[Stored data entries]
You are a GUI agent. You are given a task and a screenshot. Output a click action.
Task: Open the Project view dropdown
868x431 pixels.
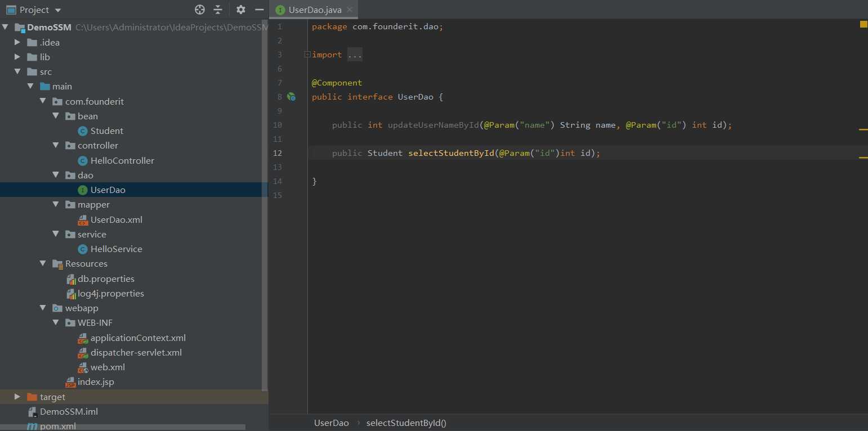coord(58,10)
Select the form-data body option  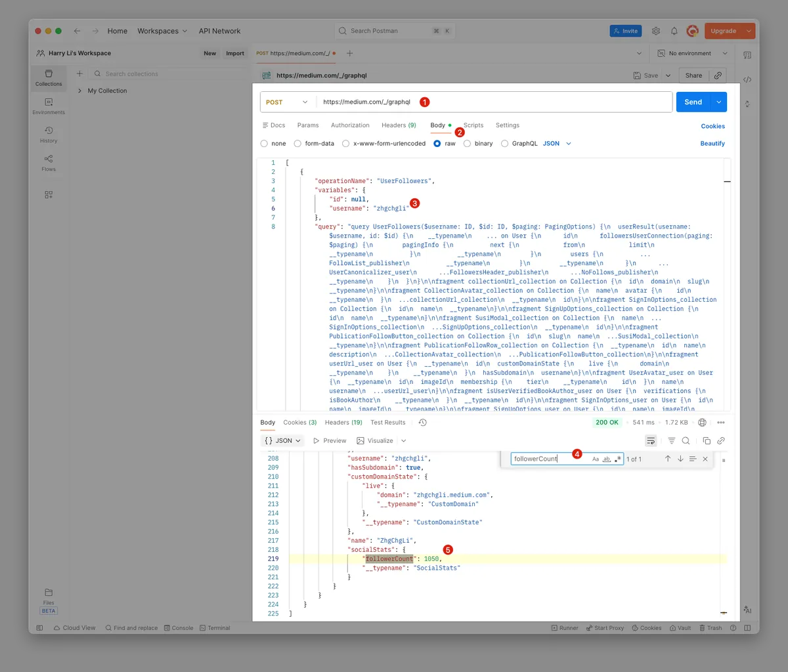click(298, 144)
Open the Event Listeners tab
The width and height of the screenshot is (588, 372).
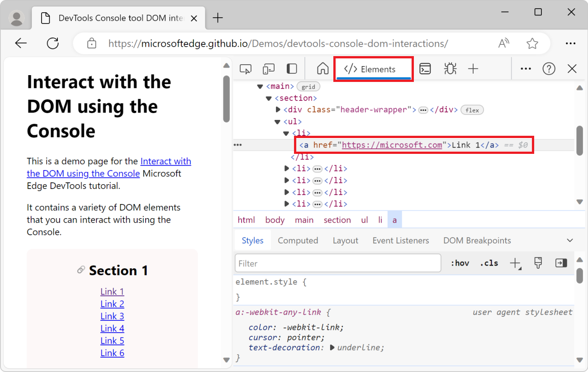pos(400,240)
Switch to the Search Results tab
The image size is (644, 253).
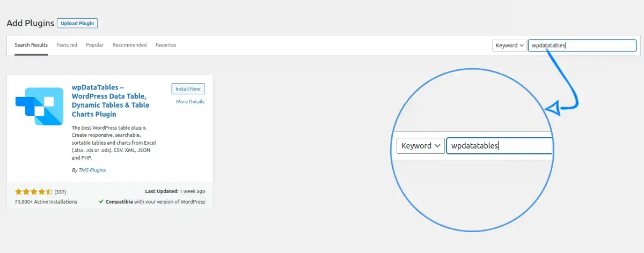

Requirement: A verbatim copy is needed of the lines running from the line with "The width and" to the end of the data above, both included. Keep the pictures out of it.

Solution below:
The width and height of the screenshot is (588, 372).
pos(400,240)
Switch to the Search Results tab
The image size is (644, 253).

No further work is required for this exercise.